The United States had the highest per capita emissions, at 18 tonnes per person, and the highest historical emissions between 1850 and 2022, at 527 Gt. China placed second on both metrics, at 11 tonnes per person in 2023 and 300 Gt historically, a virtual tie with the European Union at 301 Gt.

The report traces much of the emissions gap to countries that adopted “globally insufficient” emission reduction pledges for 2030, then failed even to meet those targets. Seven of the G20 countries—China, India, Indonesia, Mexico, Saudi Arabia, South Korea, and Türkiye—have not yet peaked their emissions, an initial threshold seen as a “prerequisite to reaching net-zero”.

These and other failures add up to a large emissions gap compared to the trajectories that would be needed to hold average global warming to 1.5° or even 2°C, UNEP states. “Unless global emissions in 2030 are brought below levels resulting from current policies and from the full implementation of the current NDCs [Nationally Determined Contributions, countries’ voluntary commitments under the Paris deal], it will become impossible to get to a pathway that limits global warming to 1.5°C with no or limited overshoot,” and “strongly increase the challenge of limiting warming to 2°C.”

UNEP says countries have lost ground on their emission reduction pledges over the last four years. The least expensive pathways to limiting average warming to 1.5°, 1.8°, or 2°C all assume decisive action beginning in 2020, in time to drive “deep GHG reductions this decade,” UNEP writes. But after the sudden drop brought on by the COVID-19 pandemic, countries’ carbon dioxide and methane emissions began rising again.

“The lack of action and time lost has implications,” beginning with 20 to 35 gigatonnes of additional emissions this decade, the report states. “Importantly, inaction reduces the chance of bridging the emissions gap in 2030 because of continued lock-in of carbon-intensive infrastructure and less time available to realize the emission reductions required.

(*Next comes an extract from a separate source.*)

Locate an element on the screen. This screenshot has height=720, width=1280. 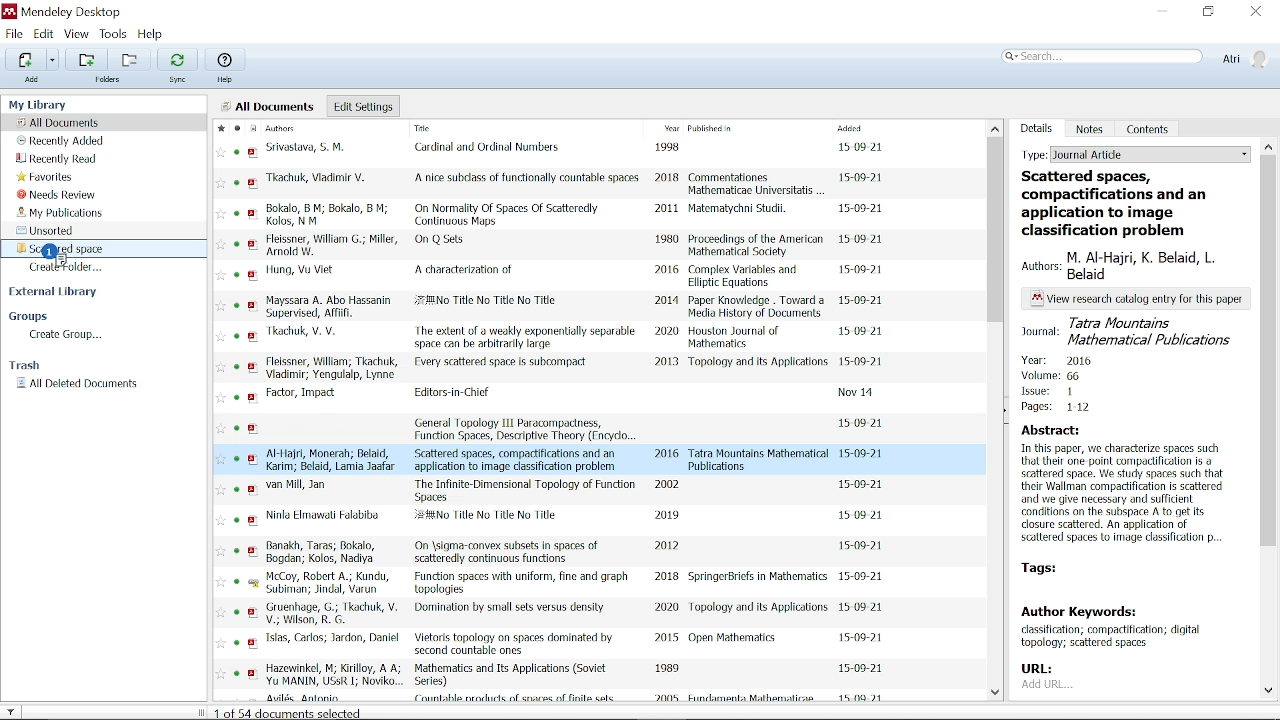
authors is located at coordinates (330, 307).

It further adds risks of temperature overshoot and compounds increasingly severe climate impacts, some of which are irreversible.”

The report puts the onus on the world’s 20 wealthiest countries to reduce their emissions faster than the global average, with UNEP’s messaging document expressing the unlikely hope that this year’s COP29 climate summit in petrostate Azerbaijan will serve as a “launchpad to increase ambition and ensure the new NDCs collectively promise to almost halve greenhouse gas emissions” by the end of this decade.

“It remains technically possible to get on a 1.5°C pathway, with solar, wind, and forests holding real promise for sweeping and fast emissions cuts,” the document states. But “to deliver on this potential, sufficiently strong NDCs would need to be backed urgently by a whole-of-government approach, measures that maximize socioeconomic and environmental co-benefits, enhanced international collaboration that includes reform of the global financial architecture, strong private sector action, and a minimum six-fold increase in mitigation investment,” with the “heavy lifting” coming from G20 nations.